The 14th season of Music by the Sea, the classical-and-jazz festival in Bamfield, does not begin until July 20, though the event is both remote and popular enough that advance planning is required to attend it, hence this early heads-up.

Bamfield, a tiny community that bestrides a sheltered inlet on the south shore of Barkley Sound, on the west coast of Vancouver Island, is not easy to get to — your options are boat, plane or gravel logging road — and it is not exactly rife with hotels.
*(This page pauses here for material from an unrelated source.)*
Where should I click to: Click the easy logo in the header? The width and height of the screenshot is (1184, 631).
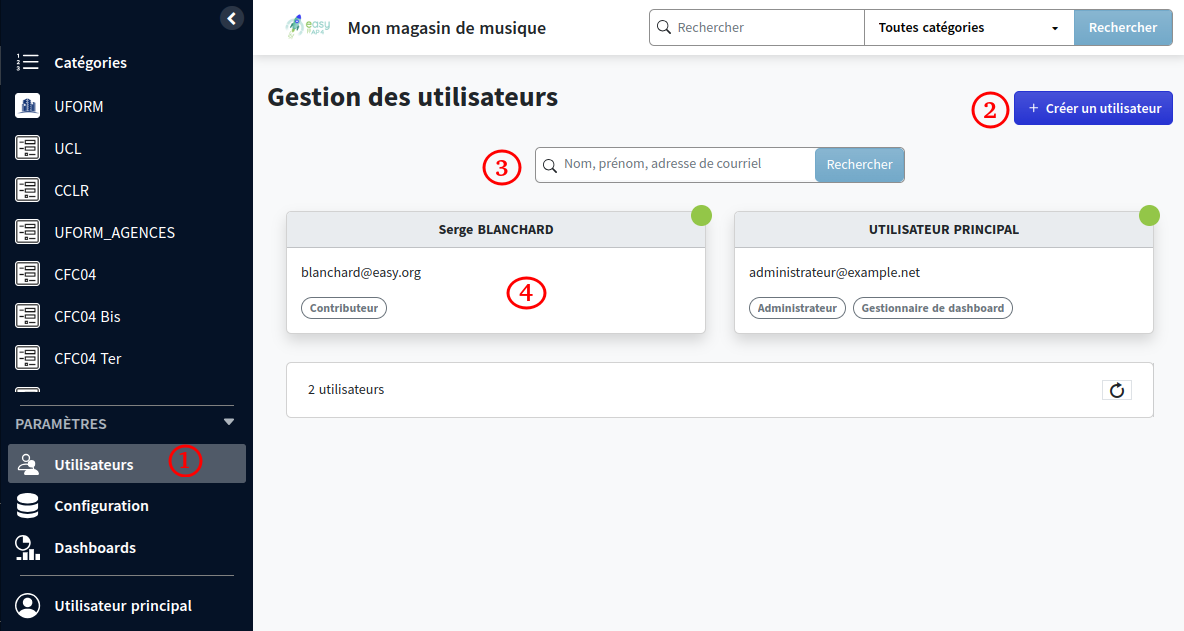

But the remoteness is part of the attraction, isolation and quiet being highly conducive to concentrated music-making.

MBTS’s concerts take place at the Rix Centre for Ocean Discoveries, in a glass-walled space with excellent acoustics, seating about 150. The space boasts a scallop-shell-shaped roof and spectacular scenic views of Bamfield Inlet, justifying the festival’s claim that it is “the most inspiring venue anywhere in the Pacific Northwest.” It is hardly surprising that the festival has flourished since it was launched in 2006, and attracts some first-rate performers.

This summer, as usual, the festival will be spread over nine days and will comprise eight evening concerts (8:30 p.m.) and two Sunday matinées (noon), with each program divided more or less evenly between chamber music and jazz.
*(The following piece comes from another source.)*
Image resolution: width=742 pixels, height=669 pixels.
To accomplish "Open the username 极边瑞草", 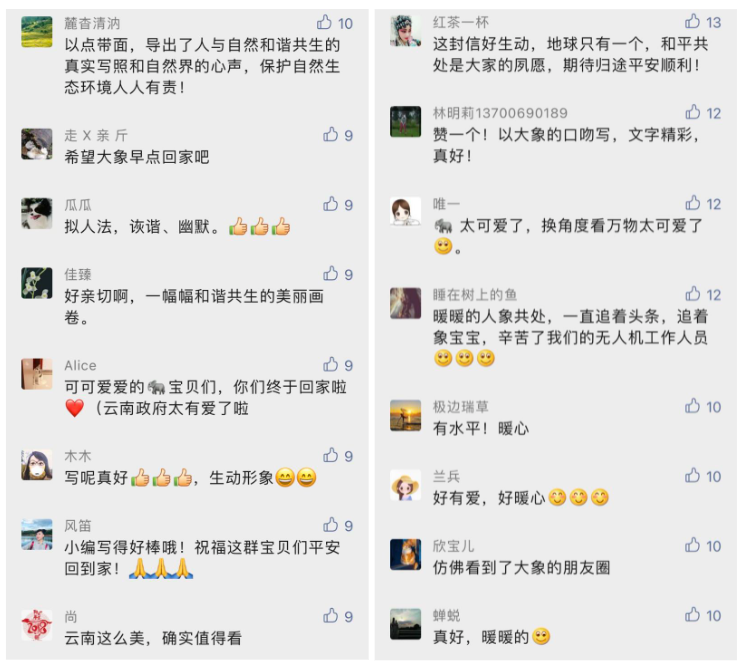I will tap(460, 407).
This season’s four jazz performers includes the distinguished Canadian guitarist Oliver Gannon, who lives in Vancouver and will be making his MBTS debut. As always, the jazz repertoire is announced only at the last minute.

This year’s 13 classical artists are all from out of town, most from major Canadian cities, particularly Toronto. All are string players, except for two performers joining the company for the first time: Toronto-based pianist David Louie and mezzo-soprano Jazimina MacNeil, from Boston.
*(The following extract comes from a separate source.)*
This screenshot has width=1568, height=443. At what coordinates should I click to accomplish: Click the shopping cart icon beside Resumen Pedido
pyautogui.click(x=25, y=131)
MacNeil will perform classical repertoire ranging from Handel and Brahms to Pavel Haas and the contemporary American composer Caroline Shaw, but will also, in several concerts, perform selections from the American songbook, with Christopher Donison, MBTS’s founder, CEO and executive artistic director, on the piano.

Some other classical artists will make their MBTS debuts, though the company will also include performers who have appeared often in recent years, including violinist Aaron Schwebel and violists Keith Hamm and Steven Dann.

This year, moreover, six young professional string players (from Canada, the U.S., the U.K. and Latvia) will participate in MBTS’s Fellowship Artist Mentorship Program. They will receive intensive coaching in the 10 days preceding the festival, from Dann and Vienna-based violinist Ernst Kovacic, and will participate in various concerts.

This season’s classical programming spans three centuries, including staples of the chamber-music repertoire, interesting novelties and a substantial number of modern and contemporary works.

The range of performing forces will be very diverse, and will include solo music: Louie will perform piano works by Chopin and Janácek, while Schwebel will perform Bach’s famous Chaconne in D minor for unaccompanied violin and Alan Ridout’s setting of the children’s story of Ferdinand the Bull (with Dann narrating).

There will be string duos by Boccherini and Telemann (the latter’s “burlesque suite” for two violins inspired by Gulliver’s Travels), a violin sonata by Mozart, a piano trio by Haydn, an early string trio by Beethoven and Pablo de Sarasate’s Navarra, for two violins and piano. There will be string quartets by Haydn, Mozart, Smetana and two 20th-century composers, Jerzy Fitelberg and Szymon Laks; Chausson’s piano quartet, a string quintet by Dvorák and a piano quintet by Fauré; a chamber version of Mozart’s K. 414 piano concerto; Brahms’s great G-major sextet; and an octet by George Enescu.

And there will be several works featuring an “undecet” — an ensemble of 11 players, standing on the border between chamber and chamber-orchestra music —including Bach’s Brandenburg Concerto No. 3, with which Concert No. 1 will open, and pieces by Nikos Skalkottas and Jean Françaix.

Music by the Sea has a close, reciprocal relationship with Bamfield and, as usual, the festival will make time for public events for the local community, notably two on July 24: a luncheon and music circle hosted by the Huu-ay-aht First Nations (noon), and a free concert at the Rix Centre (7:30 p.m.).